• **SET PROBLEM**:
Format the lines of the data starting at the line containing "The image size is (1568, 411)." and ending at the line containing "pos(657,492)" as a JSON list of strings, one string per line and with blank lines omitted.

• **Text and element location data**:
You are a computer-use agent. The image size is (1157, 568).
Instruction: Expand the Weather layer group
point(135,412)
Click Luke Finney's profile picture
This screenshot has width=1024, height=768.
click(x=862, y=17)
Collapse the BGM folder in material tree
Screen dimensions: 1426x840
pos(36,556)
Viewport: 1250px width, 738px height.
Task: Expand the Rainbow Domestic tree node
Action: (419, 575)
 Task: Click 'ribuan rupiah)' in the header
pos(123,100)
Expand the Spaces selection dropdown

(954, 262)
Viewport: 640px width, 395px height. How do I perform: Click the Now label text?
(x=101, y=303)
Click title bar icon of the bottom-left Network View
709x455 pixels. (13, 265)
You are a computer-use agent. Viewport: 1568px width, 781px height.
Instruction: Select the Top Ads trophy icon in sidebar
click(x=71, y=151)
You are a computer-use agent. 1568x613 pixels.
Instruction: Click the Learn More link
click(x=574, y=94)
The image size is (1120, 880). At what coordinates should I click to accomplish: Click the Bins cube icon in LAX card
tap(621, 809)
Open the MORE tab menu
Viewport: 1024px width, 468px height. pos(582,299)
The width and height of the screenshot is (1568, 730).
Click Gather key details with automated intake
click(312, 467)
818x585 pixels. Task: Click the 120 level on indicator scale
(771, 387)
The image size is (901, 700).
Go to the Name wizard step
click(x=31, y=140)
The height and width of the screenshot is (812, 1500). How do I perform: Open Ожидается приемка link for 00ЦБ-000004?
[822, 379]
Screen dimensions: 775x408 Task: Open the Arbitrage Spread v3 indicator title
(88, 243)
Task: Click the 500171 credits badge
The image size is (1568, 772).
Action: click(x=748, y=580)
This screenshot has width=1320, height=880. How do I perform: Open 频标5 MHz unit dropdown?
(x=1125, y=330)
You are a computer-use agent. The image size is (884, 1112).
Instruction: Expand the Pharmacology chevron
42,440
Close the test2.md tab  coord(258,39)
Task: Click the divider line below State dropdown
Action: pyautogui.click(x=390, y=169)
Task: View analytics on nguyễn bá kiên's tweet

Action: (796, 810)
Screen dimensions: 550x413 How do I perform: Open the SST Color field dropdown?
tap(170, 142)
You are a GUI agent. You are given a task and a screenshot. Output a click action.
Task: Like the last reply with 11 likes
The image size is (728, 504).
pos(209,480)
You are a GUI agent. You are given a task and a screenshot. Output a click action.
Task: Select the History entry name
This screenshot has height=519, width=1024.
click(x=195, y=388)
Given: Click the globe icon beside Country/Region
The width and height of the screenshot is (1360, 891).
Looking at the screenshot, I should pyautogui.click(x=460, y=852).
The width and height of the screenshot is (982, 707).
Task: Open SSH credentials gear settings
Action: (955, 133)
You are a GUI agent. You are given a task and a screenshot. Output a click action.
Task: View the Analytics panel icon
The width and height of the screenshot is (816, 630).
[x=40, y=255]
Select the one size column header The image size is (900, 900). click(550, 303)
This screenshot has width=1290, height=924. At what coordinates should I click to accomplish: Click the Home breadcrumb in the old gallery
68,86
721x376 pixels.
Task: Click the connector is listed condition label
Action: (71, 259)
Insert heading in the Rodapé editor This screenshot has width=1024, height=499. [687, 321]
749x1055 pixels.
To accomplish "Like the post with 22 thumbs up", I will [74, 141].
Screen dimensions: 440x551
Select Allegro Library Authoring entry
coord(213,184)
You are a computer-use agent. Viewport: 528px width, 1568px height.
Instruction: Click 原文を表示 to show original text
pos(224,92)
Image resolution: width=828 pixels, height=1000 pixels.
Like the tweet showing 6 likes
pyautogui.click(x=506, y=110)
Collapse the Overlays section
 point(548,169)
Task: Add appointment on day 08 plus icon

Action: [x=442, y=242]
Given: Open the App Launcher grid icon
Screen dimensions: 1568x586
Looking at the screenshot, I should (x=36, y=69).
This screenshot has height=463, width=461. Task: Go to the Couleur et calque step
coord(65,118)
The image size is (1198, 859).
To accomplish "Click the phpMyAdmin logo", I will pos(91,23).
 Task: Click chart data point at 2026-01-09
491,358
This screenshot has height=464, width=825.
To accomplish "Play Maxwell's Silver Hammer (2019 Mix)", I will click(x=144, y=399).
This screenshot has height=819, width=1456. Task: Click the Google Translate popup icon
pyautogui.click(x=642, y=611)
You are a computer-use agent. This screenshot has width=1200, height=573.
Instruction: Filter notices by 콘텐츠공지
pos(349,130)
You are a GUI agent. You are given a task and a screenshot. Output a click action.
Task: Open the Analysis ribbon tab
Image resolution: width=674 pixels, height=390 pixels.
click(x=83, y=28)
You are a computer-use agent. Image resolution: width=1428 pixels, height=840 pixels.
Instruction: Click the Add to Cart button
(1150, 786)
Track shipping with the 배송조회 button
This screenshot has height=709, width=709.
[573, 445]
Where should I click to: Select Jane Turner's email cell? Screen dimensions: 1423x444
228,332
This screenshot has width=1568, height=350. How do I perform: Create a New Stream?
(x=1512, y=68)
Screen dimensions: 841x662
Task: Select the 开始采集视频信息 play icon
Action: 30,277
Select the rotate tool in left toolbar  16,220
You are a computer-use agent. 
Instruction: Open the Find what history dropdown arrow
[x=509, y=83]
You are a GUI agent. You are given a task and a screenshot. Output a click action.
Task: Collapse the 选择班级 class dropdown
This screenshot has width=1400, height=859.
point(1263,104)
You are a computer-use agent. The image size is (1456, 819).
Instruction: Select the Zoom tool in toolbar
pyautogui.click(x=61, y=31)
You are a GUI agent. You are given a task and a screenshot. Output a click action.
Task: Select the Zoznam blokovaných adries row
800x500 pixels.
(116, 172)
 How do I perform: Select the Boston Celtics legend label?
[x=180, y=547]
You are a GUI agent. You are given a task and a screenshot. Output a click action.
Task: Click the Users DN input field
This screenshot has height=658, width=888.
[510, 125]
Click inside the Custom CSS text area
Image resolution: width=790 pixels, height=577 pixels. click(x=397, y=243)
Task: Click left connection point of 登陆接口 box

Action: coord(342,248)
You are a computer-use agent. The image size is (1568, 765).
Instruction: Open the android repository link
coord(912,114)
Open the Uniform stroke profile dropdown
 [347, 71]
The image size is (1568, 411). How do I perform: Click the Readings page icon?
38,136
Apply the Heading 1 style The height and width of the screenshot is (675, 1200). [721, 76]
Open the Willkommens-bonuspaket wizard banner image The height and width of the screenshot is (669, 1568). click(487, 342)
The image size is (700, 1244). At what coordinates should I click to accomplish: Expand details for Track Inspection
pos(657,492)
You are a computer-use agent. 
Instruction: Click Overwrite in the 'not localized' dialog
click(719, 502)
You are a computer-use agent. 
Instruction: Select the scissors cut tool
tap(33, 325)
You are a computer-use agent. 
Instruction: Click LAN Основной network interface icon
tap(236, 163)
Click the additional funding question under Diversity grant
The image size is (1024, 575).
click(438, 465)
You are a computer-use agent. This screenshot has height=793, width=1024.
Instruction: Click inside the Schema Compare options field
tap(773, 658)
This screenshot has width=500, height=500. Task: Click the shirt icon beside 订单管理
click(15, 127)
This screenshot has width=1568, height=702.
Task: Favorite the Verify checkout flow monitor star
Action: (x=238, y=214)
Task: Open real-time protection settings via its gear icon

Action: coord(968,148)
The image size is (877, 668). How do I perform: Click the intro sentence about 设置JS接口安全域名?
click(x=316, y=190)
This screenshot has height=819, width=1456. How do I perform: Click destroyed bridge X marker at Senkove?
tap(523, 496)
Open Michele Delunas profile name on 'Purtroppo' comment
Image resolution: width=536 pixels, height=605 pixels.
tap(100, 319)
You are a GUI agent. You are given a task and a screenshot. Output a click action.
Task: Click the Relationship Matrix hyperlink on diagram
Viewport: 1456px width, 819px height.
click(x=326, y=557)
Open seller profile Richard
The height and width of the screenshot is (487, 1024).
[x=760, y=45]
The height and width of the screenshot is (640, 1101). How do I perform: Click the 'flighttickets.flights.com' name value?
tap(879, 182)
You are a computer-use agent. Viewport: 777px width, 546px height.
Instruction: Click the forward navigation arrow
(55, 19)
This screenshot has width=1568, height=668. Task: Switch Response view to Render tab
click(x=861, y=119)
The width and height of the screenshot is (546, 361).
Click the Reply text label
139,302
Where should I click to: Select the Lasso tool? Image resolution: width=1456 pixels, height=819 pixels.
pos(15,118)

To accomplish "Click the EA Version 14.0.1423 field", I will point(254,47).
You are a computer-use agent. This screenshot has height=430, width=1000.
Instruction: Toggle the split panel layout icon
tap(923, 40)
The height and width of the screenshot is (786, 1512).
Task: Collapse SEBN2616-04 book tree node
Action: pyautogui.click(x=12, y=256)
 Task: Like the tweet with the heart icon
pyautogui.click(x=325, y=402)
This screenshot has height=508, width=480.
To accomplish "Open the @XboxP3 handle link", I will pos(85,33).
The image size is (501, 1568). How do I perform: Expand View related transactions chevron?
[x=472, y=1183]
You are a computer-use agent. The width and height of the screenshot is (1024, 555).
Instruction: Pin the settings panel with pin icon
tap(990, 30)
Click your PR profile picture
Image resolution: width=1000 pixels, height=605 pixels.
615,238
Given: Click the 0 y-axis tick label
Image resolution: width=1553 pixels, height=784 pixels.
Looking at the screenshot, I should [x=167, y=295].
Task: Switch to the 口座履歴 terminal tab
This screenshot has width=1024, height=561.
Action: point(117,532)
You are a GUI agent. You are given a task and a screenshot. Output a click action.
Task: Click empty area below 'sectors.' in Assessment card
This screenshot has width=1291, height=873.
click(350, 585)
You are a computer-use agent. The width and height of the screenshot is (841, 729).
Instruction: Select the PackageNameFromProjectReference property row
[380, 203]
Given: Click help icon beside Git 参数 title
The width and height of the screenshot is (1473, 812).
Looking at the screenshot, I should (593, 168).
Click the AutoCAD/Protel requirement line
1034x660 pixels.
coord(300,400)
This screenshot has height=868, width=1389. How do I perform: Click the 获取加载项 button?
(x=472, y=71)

• **RIGHT ANSWER**:
[
  "The image size is (1568, 411). How do I perform: Click the Readings page icon?",
  "38,136",
  "Apply the Heading 1 style The height and width of the screenshot is (675, 1200). [721, 76]",
  "Open the Willkommens-bonuspaket wizard banner image The height and width of the screenshot is (669, 1568). click(487, 342)",
  "The image size is (700, 1244). At what coordinates should I click to accomplish: Expand details for Track Inspection",
  "pos(657,492)"
]